When it comes to information & communications, COSO urged internal auditors to record where data came from, how it was processed, and by which model configuration, so output similarity can be assessed; to maintain prompt libraries, retrieval knowledge sources, and model cards in controlled systems with role-based access; to define model or output KPIs (e.g., hallucinations, citation coverage, bias) and to report them alongside control KPIs; and to define who must be informed about incidents, changes, and limitations — and how quickly.

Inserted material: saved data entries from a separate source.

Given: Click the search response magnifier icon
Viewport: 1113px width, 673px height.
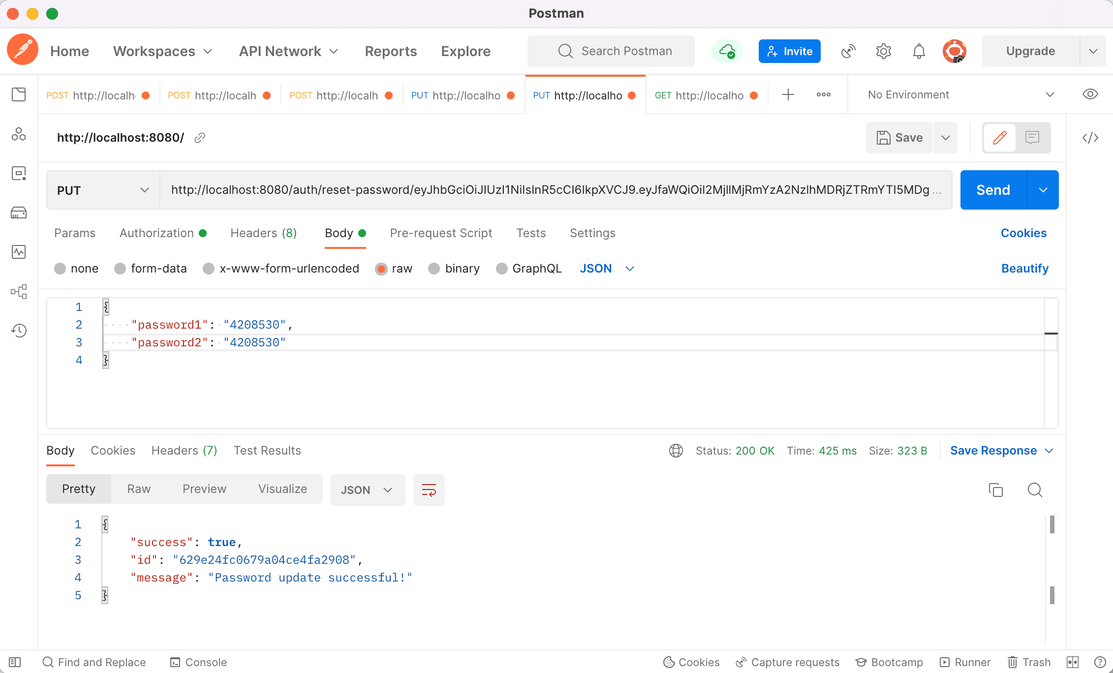Looking at the screenshot, I should click(1035, 490).
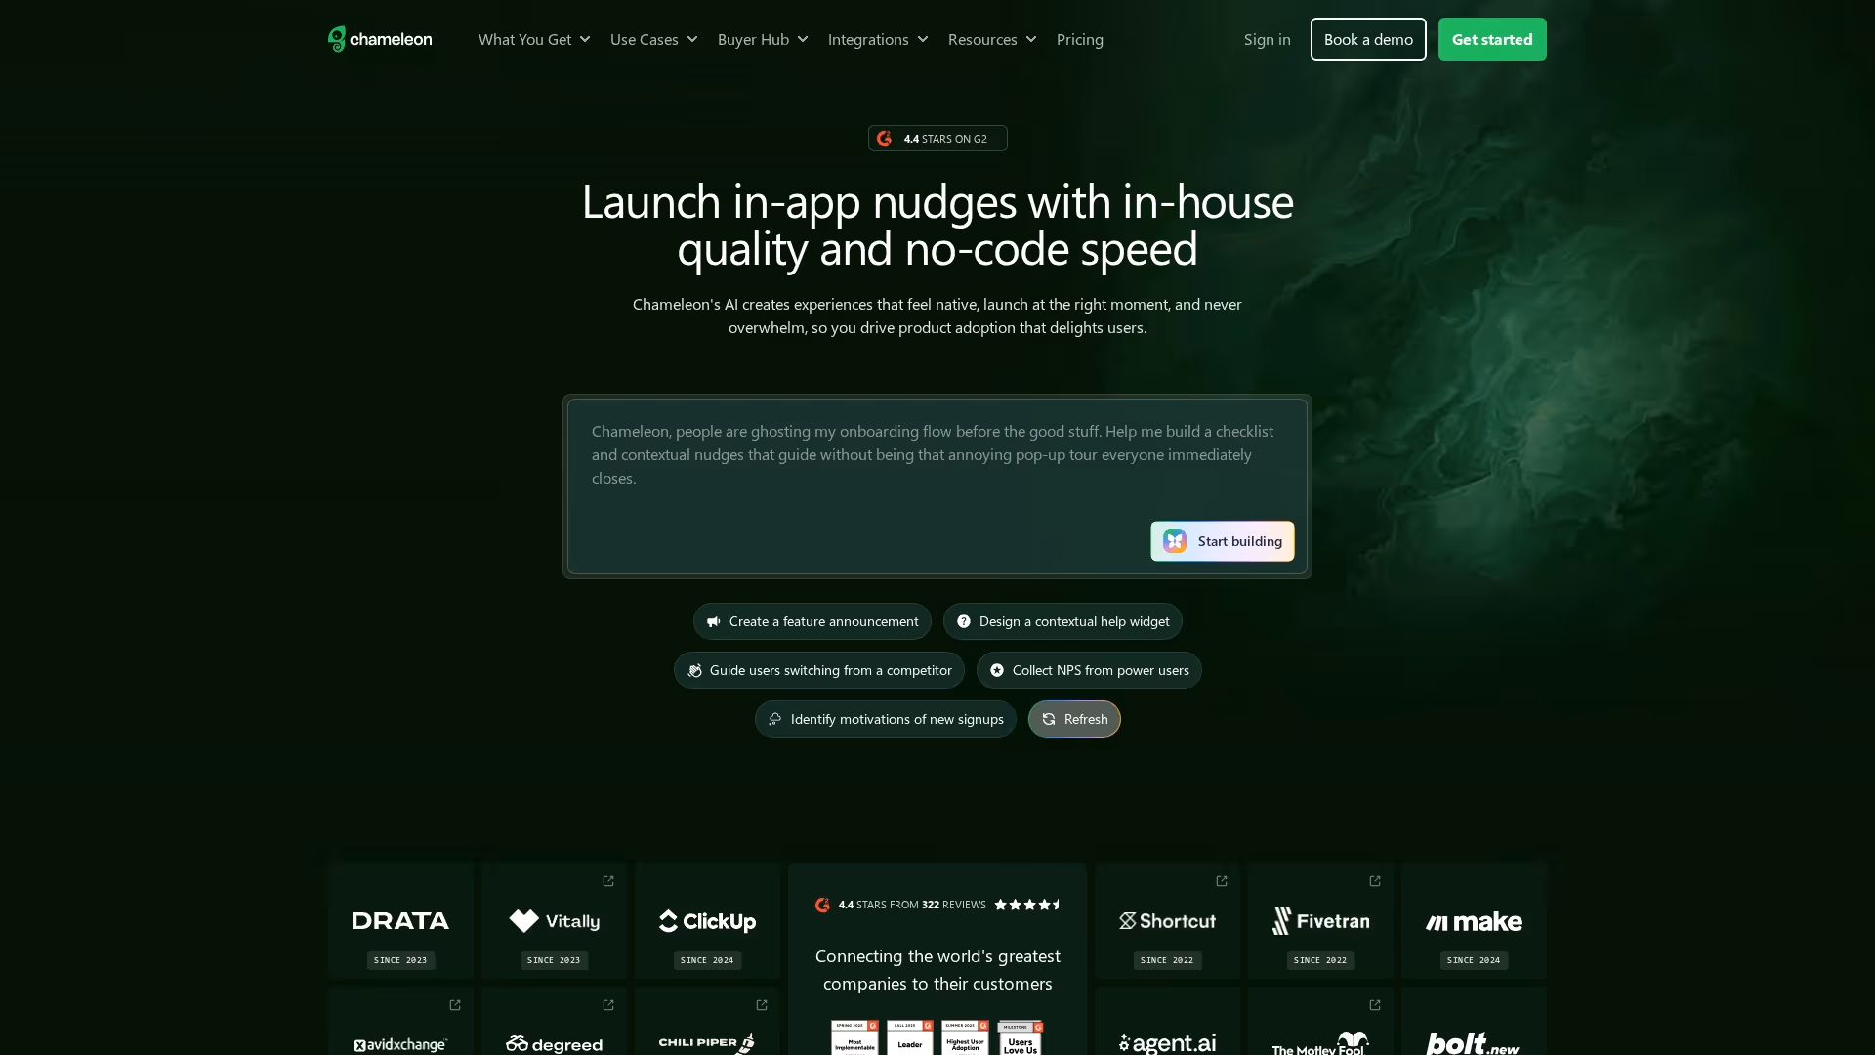1875x1055 pixels.
Task: Click the G2 logo in stars badge
Action: [x=884, y=139]

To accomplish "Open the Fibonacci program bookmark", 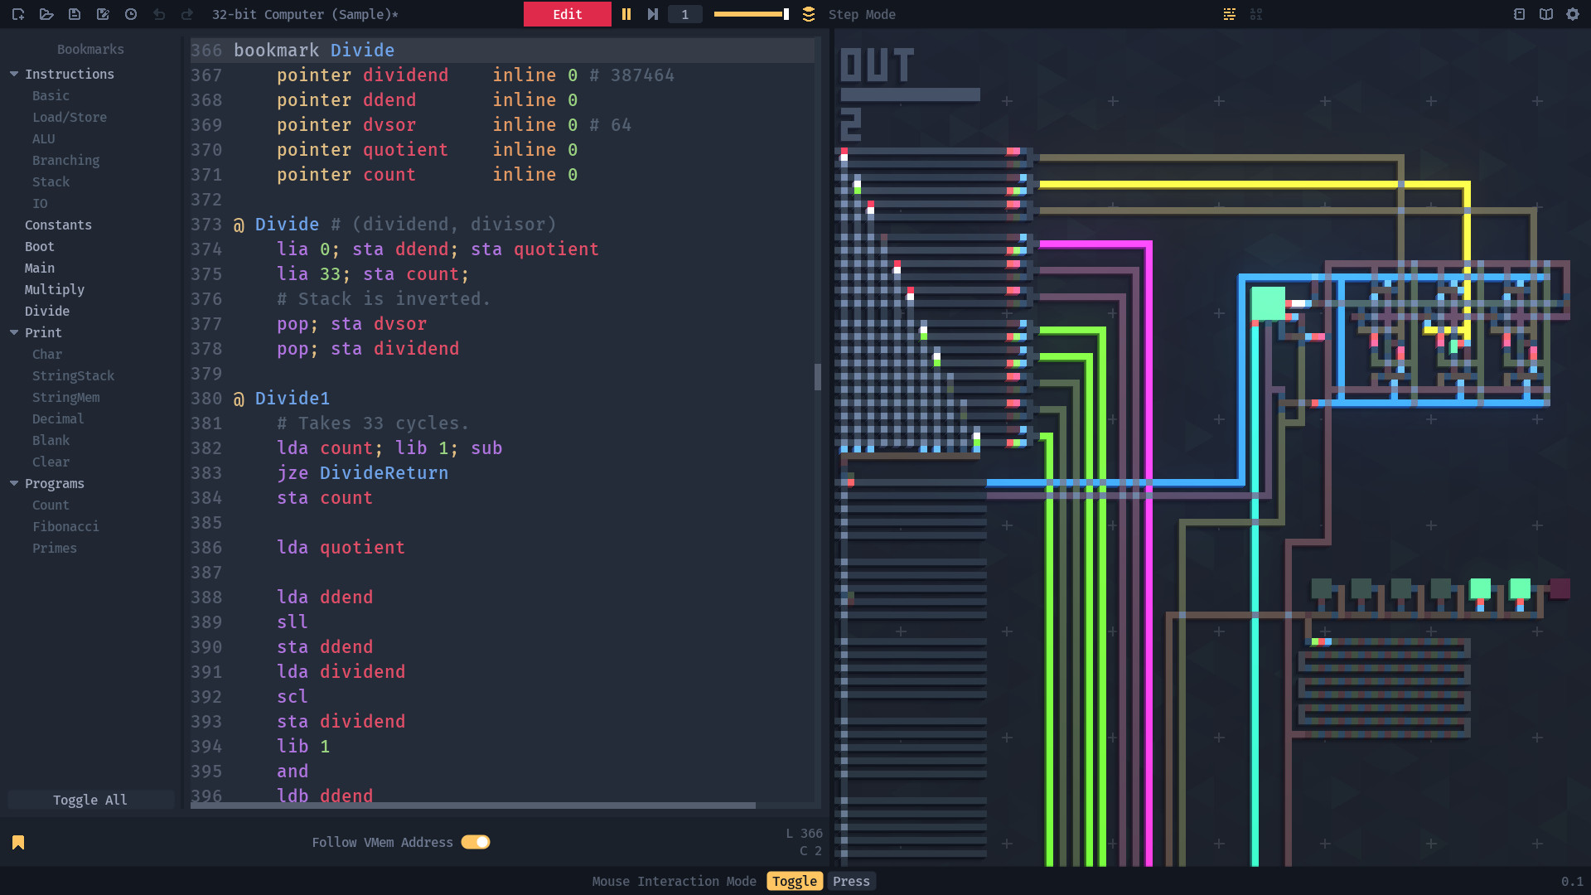I will point(65,526).
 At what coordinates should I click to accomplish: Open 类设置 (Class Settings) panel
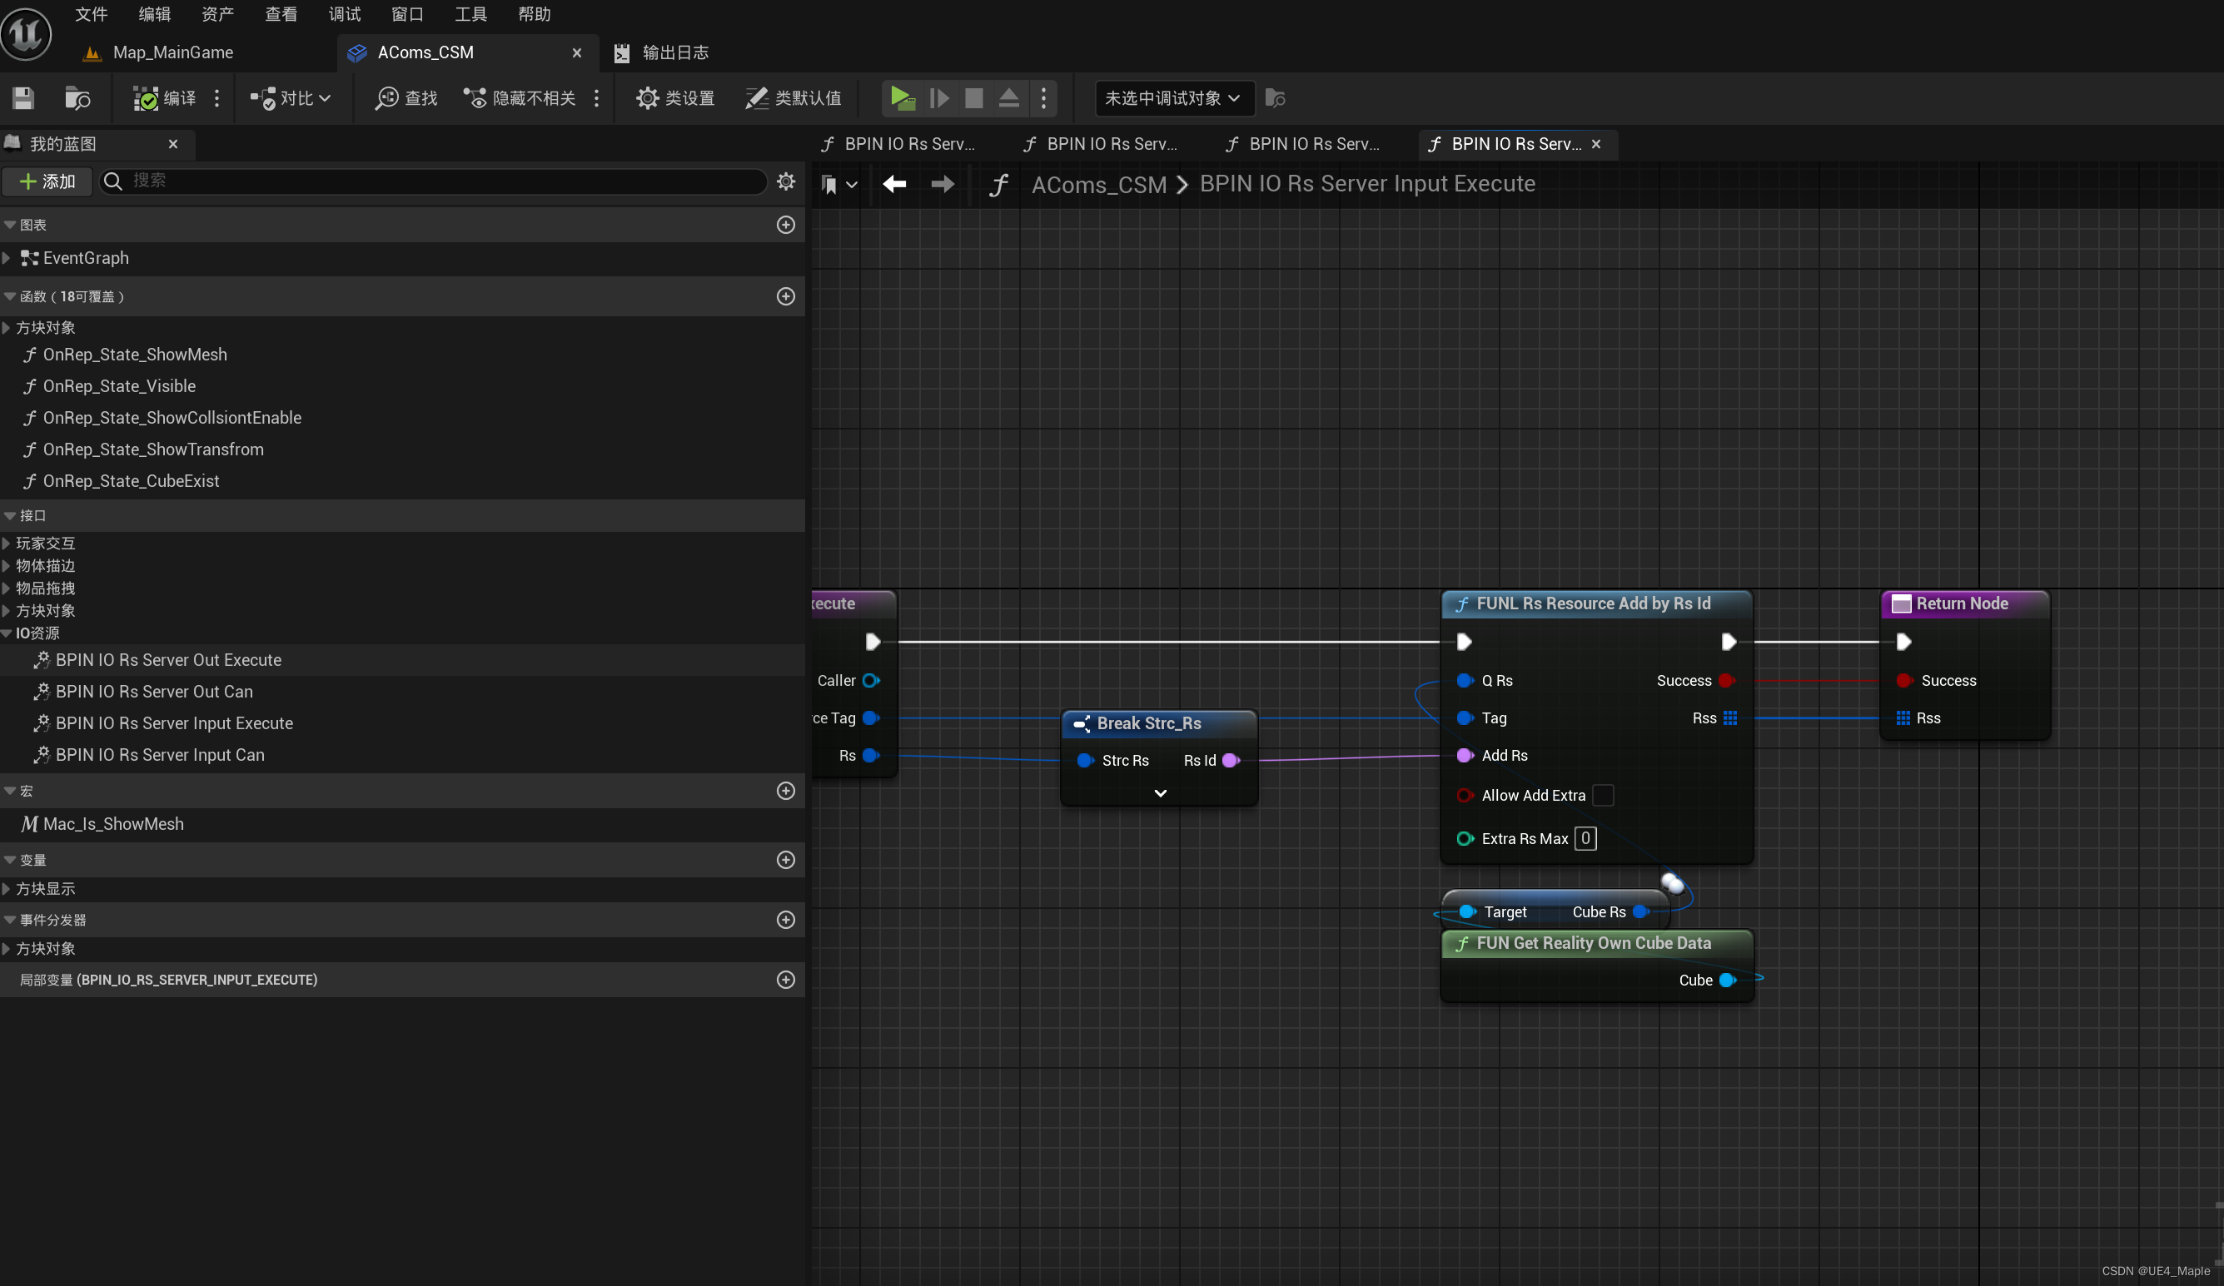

For data transformation and integration applications, internal controls professionals should communicate any transformation rule changes to all dependent processes before they take effect to avoid silent downstream errors. In cases of knowledge retrieval and summarization, organizations should distribute changes to underlying knowledge libraries, policies, or regulatory expectations to all impacted teams in plain language summaries, as well as tracking acknowledgments where necessary; and in cases of human–AI collaboration, people should display disclaimers or warnings in the interface when outputs have not been verified or may contain sensitive information. 

Finally, monitoring activities should combine dashboards for real-time metrics with scheduled deep-dive reviews to validate effectiveness; ensure human-in-the-loop quality reviews for a sample of transactions with use-case-specific rubrics (e.g., accuracy, completeness, tone); establish explicit triggers for retraining, reconfiguration, or rollback based on monitored metrics or incident thresholds; maintain a remediation log that records the issue, root cause analysis, corrective action taken, and follow-up testing results; and create an AI control deficiency playbook that includes a mapping of common generative AI failures to standard corrective actions agreed upon ahead of time. 

COSO warned that, ironically, monitoring systems themselves need monitoring to ensure detection logic remains accurate and relevant; recalibration schedules and hindsight analysis are critical here. People should also take care to compare forecasts to actual results regularly, investigate variances, and track performance trends that may indicate model drift or other incremental unintended changes. They should also review extraction accuracy when source formats change or new templates are introduced, as well as watch for shifts in confidence score distributions that may signal underlying issues. 

In terms of implementing the guidance, the committee said organizations should first establish an AI governance structure, inventory generative AI use cases, assess risk by COSO component, design and map controls, implement and communicate, then monitor and adapt. 

"The path forward is iterative: Inventory and classify use cases, assess risks with a gen AI-aware mindset, design and implement controls tied to both COSO and capabilities, and monitor performance with clear metrics and governance reporting. Done well, this approach transforms gen AI from an emerging risk into a well-governed asset — one that delivers value with confidence, transparency, and accountability. The sooner organizations embed gen AI governance into their internal control environment, the sooner they can realize its benefits while avoiding the costly risks of uncontrolled adoption," the guidance concluded. 

The guidance calls to mind a recent decision by the IAASB to pursue not new standards for AI, but rather non-authoritative guidance. Both speak to a growing demand for standards and frameworks for the technology. A recent report from Caseware (see previous story) found that a clear majority of respondents (66%) said there is an urgent need for a globally harmonized AI framework for audit and assurance.